1. The problem statement, all variables and given/known data

A lightweight rope is wrapped around a 100lb drum, passes over a frictionless pulley, and is attached to weight, W. The coefficient of friction is 0.50. Determine the maximum amount of weight that can be supported by this arrangement.

I've drawn a picture, showing what I think are the forces on everything.

I need help solving this, as I'm not sure how to actually do it. The answer, I have(given to me) is W=75lbs.

2. Relevant equations

3. The attempt at a solution

Forces in x direction = 0 = Fa - Nb + Tw
Forces in y direction = 0 = Na + Fb - 100

Not sure if there is a moment(and if so, where do I take it about).....also, if not.....I'm not sure how to solve this next.

Thank you,
View attachment friction.bmp

2. Apr 10, 2007

### Staff: Mentor

Why not take moments about the center of the drum? Hint: If the drum is just about to turn, what can you say about the friction forces?

3. Apr 10, 2007

### AlephZero

You have 5 unknowns Fa Na Fb Nb and Tw so you need 5 equations.

When the drum starts to rotate, Coulombs law of friction says
Fa = mu.Na and Fb = mu.Nb That makes 4 equations.

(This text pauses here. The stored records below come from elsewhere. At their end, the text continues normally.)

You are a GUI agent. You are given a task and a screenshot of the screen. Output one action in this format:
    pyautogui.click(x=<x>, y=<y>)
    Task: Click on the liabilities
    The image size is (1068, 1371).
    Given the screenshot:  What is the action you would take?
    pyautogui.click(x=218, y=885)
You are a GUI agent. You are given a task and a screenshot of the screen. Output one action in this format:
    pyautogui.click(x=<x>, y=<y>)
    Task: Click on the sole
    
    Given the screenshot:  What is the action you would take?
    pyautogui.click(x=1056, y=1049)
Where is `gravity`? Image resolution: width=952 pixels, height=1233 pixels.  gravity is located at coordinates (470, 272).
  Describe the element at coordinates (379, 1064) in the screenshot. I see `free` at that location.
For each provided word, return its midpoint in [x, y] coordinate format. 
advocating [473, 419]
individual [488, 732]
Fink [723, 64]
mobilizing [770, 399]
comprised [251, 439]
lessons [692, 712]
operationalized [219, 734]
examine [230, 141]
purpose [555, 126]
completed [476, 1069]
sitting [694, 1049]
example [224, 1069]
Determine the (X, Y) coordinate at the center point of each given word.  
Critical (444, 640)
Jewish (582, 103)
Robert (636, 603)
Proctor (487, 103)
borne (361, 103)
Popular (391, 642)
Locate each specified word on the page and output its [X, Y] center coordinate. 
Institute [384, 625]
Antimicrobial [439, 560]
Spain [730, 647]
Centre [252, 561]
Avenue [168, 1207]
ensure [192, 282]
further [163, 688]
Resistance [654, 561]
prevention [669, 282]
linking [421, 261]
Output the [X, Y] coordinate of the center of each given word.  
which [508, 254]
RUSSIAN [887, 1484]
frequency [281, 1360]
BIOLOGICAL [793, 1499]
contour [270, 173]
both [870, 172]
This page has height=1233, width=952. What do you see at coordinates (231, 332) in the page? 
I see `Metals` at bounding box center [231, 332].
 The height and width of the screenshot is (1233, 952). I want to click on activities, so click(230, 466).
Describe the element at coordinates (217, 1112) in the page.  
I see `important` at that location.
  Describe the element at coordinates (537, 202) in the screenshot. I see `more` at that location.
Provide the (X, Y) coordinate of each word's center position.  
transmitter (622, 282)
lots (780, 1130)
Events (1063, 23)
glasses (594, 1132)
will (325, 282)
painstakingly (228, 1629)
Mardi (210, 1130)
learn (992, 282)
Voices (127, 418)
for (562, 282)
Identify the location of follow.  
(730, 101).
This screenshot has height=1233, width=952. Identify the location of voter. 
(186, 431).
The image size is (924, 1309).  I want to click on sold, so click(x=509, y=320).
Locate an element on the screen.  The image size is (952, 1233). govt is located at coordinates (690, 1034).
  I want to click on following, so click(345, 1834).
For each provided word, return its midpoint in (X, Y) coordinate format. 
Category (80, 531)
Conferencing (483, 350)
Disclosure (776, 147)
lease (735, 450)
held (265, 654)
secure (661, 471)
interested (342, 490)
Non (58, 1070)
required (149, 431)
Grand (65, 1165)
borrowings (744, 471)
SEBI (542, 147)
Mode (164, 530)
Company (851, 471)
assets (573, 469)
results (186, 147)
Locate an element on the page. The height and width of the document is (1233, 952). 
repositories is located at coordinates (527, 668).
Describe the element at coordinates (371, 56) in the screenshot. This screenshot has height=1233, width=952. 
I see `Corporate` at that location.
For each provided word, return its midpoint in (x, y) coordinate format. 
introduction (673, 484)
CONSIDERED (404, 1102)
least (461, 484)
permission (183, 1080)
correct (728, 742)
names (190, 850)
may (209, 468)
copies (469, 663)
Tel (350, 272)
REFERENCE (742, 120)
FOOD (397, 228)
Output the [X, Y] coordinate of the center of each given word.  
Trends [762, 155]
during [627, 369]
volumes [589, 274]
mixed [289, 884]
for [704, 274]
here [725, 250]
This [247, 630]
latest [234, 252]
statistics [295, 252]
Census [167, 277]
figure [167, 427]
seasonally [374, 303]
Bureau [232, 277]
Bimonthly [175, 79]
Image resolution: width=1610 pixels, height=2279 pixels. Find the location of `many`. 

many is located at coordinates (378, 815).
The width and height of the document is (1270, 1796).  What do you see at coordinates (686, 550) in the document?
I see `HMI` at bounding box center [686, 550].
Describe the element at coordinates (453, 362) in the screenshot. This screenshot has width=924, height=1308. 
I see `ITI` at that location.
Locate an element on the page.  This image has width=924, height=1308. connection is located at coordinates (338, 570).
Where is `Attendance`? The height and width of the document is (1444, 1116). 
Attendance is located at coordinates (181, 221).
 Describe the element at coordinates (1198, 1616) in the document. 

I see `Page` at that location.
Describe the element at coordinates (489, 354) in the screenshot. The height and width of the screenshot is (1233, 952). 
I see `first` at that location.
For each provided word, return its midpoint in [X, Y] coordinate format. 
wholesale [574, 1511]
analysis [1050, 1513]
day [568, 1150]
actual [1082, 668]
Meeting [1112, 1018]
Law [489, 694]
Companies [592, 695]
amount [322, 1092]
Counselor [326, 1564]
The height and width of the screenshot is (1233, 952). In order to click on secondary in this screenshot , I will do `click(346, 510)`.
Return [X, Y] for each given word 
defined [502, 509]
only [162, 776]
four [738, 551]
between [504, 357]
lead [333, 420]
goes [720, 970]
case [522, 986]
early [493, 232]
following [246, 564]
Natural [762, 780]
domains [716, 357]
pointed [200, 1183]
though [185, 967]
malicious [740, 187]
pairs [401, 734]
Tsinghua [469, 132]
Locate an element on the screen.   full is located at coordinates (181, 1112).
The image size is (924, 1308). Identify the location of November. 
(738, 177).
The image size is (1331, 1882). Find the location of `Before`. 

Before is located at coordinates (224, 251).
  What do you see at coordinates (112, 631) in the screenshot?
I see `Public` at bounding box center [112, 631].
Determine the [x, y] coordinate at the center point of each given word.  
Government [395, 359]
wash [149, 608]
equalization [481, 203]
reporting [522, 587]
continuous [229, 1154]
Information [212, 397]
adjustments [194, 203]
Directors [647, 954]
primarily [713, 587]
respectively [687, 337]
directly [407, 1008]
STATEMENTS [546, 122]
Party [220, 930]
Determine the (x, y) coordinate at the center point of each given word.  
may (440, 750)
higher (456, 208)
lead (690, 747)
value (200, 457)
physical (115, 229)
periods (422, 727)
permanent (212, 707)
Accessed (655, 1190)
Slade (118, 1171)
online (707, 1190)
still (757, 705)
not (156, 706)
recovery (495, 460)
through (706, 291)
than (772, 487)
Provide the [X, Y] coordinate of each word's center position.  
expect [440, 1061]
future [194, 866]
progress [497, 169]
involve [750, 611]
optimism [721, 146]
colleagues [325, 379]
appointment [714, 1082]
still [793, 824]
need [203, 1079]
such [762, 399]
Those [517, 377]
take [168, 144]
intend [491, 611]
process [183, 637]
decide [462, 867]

You can get a 5th equation by taking moments. If doesn't matter where you take moments about. Choose a point which several forces pass through, so they have zero moment and you get a simpler equation.

4. Apr 10, 2007

Ok......so now, I took the moment about the center.

Counterclockwise

M = 0 = Fb(d/2) + Fa(d/2) - Tw(d)

And the 2 equations above. I'm totally lost as to how I mathematically solve these though, or where I start. Also, I don't know the diameter(d)....so not sure how the moment equation will help.....

5. Apr 10, 2007

### Staff: Mentor

Good.

Why is one force times d while others are times d/2?

The d drops out, so you don't need the actual value.

If you answer my question/hint about friction, you'll be able to rewrite Fb and Fa in terms of Nb and Na. (Similar to what AlephZero told you to do.) Then you'll have 3 equations and 3 unknowns--solve!